Excerpt

Get to know the historical context of the art nouveau and its main artists. Find out more about urban life and industrial production at the beginning of 19th century and its relations with this artistic movement.
Author: Diana Ferreira
The transition from the nineteenth to the twentieth century, was apparently a particularly happy moment in history – the “belle époque” – where peace and apparent political stability reigned in a climate of optimism.
But it was a time when most people worked in factories and lived in large cities in overcrowded, poorly maintained buildings with miserable conditions of privacy and hygiene. These circumstances led to diseases such as rickets and tuberculosis. In view of this inhumane situation, there was a return to nature recognizing its importance.
art nouveau and nature
Since the mid-nineteenth century painters in France had abandoned closed work in their ateliers and mounted their easels in the open air, leading the painting to themes related to nature, also transposed to architecture. Thus, the themes were allied to the figure of man, fauna and flora, creating a new aesthetic. The art nouveau .
origin and main architects
This new style, originated in England, approximately in 1890, was implemented in Europe, mainly in Brussels and Paris until 1914, ending with the beginning of the First World War.
It presented regional and national differences in its aesthetics and the term used to designate it, depending on the forms developed.
In England it was called Modern Style, in Italy Stile Liberty, in Austria Sezessionsstil (“secession style”), in Germany Jugendstil (“young style”) and finally in Spain by Modernism. France and Belgium named it Art Nouveau (“new art”), the name of a store in Paris, opened in 1895, specialized in the sale of objects with innovative design.
Allied to each location was an artist emblematic of its forms: in Brussels, Victor Horta (1861-1947) with his whip lines and Henry van de Velde (1863-1957), in France the decorator architect Hector Guimard (1867-1942) , in Barcelona with Antoni Gaudí, in Vienna with Josef Hoffmann, in Turin and Constantinople with Raimondo D’Aronco and in Glasgow with Rennie Mackintosh.

Dataset records
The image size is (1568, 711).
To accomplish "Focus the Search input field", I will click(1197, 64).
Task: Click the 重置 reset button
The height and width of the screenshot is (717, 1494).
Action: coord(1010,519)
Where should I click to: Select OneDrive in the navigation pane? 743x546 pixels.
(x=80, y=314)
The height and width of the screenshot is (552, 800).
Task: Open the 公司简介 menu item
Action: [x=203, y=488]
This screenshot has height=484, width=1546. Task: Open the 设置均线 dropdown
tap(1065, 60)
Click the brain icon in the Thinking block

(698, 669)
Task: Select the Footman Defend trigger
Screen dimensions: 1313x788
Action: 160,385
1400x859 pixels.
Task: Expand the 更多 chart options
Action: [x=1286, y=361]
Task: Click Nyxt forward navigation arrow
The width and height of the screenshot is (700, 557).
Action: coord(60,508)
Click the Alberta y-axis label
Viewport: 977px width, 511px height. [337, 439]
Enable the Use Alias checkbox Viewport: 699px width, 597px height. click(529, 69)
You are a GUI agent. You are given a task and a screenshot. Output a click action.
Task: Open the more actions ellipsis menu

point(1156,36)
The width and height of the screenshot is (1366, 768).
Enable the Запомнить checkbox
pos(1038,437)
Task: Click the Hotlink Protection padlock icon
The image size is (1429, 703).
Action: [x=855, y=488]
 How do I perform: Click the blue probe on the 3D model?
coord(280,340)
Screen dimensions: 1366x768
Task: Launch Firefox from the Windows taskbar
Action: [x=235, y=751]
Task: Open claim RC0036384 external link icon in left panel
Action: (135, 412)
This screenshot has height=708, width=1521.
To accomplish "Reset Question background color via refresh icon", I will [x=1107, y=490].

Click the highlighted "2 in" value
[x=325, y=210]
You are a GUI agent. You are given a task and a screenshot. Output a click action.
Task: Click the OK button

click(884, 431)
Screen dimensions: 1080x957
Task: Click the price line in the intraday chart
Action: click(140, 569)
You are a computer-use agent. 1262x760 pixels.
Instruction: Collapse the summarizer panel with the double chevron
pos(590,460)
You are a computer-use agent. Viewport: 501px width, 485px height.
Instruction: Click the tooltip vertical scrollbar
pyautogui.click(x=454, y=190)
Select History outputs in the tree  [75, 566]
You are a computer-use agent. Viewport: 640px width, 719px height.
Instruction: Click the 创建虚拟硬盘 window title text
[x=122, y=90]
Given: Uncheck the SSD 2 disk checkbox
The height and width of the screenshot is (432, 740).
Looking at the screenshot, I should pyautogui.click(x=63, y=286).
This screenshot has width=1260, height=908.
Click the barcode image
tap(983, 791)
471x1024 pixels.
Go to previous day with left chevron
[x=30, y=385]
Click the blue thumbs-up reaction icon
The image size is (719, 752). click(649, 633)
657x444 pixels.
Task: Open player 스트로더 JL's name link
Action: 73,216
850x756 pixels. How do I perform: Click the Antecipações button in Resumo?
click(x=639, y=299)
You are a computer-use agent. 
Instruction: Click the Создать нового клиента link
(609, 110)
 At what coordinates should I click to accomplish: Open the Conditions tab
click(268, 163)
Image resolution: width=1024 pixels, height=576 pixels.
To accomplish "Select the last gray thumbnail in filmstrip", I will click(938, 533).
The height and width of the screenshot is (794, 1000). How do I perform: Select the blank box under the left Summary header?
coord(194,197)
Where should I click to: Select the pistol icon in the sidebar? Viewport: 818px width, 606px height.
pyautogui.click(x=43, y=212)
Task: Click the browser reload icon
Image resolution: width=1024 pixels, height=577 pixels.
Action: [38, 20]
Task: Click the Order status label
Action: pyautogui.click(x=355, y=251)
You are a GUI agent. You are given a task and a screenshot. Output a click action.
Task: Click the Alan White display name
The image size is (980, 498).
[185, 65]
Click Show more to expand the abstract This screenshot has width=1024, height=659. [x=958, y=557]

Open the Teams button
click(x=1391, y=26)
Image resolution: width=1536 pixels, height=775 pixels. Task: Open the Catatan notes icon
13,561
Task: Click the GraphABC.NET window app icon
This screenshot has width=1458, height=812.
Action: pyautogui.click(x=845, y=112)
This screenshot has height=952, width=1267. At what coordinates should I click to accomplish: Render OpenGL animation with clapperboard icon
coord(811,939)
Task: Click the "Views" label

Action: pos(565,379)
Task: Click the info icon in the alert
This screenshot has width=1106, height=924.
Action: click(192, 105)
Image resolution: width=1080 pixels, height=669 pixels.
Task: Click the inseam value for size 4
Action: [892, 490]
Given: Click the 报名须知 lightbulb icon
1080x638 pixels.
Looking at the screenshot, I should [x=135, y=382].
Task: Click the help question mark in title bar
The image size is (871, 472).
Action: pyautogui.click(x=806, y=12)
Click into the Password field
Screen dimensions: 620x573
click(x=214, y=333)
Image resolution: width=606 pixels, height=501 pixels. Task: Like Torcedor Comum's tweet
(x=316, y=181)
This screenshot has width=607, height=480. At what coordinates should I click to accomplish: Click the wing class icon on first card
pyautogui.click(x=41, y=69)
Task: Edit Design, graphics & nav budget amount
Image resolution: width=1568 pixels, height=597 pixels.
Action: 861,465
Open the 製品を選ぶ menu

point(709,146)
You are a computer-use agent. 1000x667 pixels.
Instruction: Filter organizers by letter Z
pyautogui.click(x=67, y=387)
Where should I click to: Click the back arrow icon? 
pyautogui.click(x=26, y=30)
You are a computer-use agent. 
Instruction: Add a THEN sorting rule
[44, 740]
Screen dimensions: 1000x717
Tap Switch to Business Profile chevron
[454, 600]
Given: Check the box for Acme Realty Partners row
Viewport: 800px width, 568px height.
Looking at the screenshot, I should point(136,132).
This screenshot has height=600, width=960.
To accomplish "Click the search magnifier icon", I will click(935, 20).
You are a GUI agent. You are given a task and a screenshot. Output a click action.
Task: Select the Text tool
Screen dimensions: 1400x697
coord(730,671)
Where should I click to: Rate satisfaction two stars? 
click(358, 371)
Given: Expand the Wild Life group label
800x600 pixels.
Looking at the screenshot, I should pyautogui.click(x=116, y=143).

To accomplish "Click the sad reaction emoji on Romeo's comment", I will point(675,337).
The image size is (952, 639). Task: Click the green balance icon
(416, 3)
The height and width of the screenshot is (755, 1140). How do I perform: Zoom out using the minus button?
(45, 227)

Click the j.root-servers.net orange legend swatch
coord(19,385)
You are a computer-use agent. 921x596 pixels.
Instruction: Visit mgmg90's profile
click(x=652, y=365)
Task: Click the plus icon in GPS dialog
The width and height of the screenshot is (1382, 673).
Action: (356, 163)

Goal of the exercise
Reproduce the art nouveau text above word for word, in full.

Your solution
Get to know the historical context of the art nouveau and its main artists. Find out more about urban life and industrial production at the beginning of 19th century and its relations with this artistic movement.
Author: Diana Ferreira
The transition from the nineteenth to the twentieth century, was apparently a particularly happy moment in history – the “belle époque” – where peace and apparent political stability reigned in a climate of optimism.
But it was a time when most people worked in factories and lived in large cities in overcrowded, poorly maintained buildings with miserable conditions of privacy and hygiene. These circumstances led to diseases such as rickets and tuberculosis. In view of this inhumane situation, there was a return to nature recognizing its importance.
art nouveau and nature
Since the mid-nineteenth century painters in France had abandoned closed work in their ateliers and mounted their easels in the open air, leading the painting to themes related to nature, also transposed to architecture. Thus, the themes were allied to the figure of man, fauna and flora, creating a new aesthetic. The art nouveau .
origin and main architects
This new style, originated in England, approximately in 1890, was implemented in Europe, mainly in Brussels and Paris until 1914, ending with the beginning of the First World War.
It presented regional and national differences in its aesthetics and the term used to designate it, depending on the forms developed.
In England it was called Modern Style, in Italy Stile Liberty, in Austria Sezessionsstil (“secession style”), in Germany Jugendstil (“young style”) and finally in Spain by Modernism. France and Belgium named it Art Nouveau (“new art”), the name of a store in Paris, opened in 1895, specialized in the sale of objects with innovative design.
Allied to each location was an artist emblematic of its forms: in Brussels, Victor Horta (1861-1947) with his whip lines and Henry van de Velde (1863-1957), in France the decorator architect Hector Guimard (1867-1942) , in Barcelona with Antoni Gaudí, in Vienna with Josef Hoffmann, in Turin and Constantinople with Raimondo D’Aronco and in Glasgow with Rennie Mackintosh.